WHAT YOU HAVE TO DO. The data must be returned exactly. No line may be left out.

RECORDS SUPPLIED.
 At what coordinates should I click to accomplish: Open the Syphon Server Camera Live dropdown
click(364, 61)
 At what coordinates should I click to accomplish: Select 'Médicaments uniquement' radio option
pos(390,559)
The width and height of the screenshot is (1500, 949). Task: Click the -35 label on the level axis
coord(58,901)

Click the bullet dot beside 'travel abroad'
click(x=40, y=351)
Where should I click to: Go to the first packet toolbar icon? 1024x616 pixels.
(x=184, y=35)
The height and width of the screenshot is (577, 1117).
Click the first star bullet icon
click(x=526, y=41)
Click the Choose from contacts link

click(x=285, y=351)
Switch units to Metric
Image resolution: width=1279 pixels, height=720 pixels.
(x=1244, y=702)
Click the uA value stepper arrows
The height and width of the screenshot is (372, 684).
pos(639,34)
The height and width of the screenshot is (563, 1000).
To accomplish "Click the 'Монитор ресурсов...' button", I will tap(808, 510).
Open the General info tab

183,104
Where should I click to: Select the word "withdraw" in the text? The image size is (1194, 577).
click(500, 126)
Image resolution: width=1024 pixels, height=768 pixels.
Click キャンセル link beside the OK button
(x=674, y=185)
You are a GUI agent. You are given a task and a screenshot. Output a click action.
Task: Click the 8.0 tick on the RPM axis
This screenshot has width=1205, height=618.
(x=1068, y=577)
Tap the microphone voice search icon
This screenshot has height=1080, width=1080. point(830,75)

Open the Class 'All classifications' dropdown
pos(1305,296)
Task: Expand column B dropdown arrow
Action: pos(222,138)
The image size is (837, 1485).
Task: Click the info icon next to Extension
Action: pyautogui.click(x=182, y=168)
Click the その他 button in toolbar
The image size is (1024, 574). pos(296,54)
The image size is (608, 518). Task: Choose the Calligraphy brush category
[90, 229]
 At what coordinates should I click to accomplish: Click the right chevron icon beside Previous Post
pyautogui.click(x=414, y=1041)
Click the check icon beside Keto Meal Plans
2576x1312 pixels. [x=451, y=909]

RESULT.
 At what coordinates should I click to accomplish: Open the Syphon Server Camera Live dropdown
click(364, 61)
 At what coordinates should I click to accomplish: Select 'Médicaments uniquement' radio option
pos(390,559)
The width and height of the screenshot is (1500, 949). Task: Click the -35 label on the level axis
coord(58,901)

Click the bullet dot beside 'travel abroad'
click(x=40, y=351)
Where should I click to: Go to the first packet toolbar icon? 1024x616 pixels.
(x=184, y=35)
The height and width of the screenshot is (577, 1117).
Click the first star bullet icon
click(x=526, y=41)
Click the Choose from contacts link

click(x=285, y=351)
Switch units to Metric
Image resolution: width=1279 pixels, height=720 pixels.
(x=1244, y=702)
Click the uA value stepper arrows
The height and width of the screenshot is (372, 684).
pos(639,34)
The height and width of the screenshot is (563, 1000).
To accomplish "Click the 'Монитор ресурсов...' button", I will tap(808, 510).
Open the General info tab

183,104
Where should I click to: Select the word "withdraw" in the text? The image size is (1194, 577).
click(500, 126)
Image resolution: width=1024 pixels, height=768 pixels.
Click キャンセル link beside the OK button
(x=674, y=185)
You are a GUI agent. You are given a task and a screenshot. Output a click action.
Task: Click the 8.0 tick on the RPM axis
This screenshot has width=1205, height=618.
(x=1068, y=577)
Tap the microphone voice search icon
This screenshot has height=1080, width=1080. point(830,75)

Open the Class 'All classifications' dropdown
pos(1305,296)
Task: Expand column B dropdown arrow
Action: pos(222,138)
The image size is (837, 1485).
Task: Click the info icon next to Extension
Action: pyautogui.click(x=182, y=168)
Click the その他 button in toolbar
The image size is (1024, 574). pos(296,54)
The image size is (608, 518). Task: Choose the Calligraphy brush category
[90, 229]
 At what coordinates should I click to accomplish: Click the right chevron icon beside Previous Post
pyautogui.click(x=414, y=1041)
Click the check icon beside Keto Meal Plans
2576x1312 pixels. [x=451, y=909]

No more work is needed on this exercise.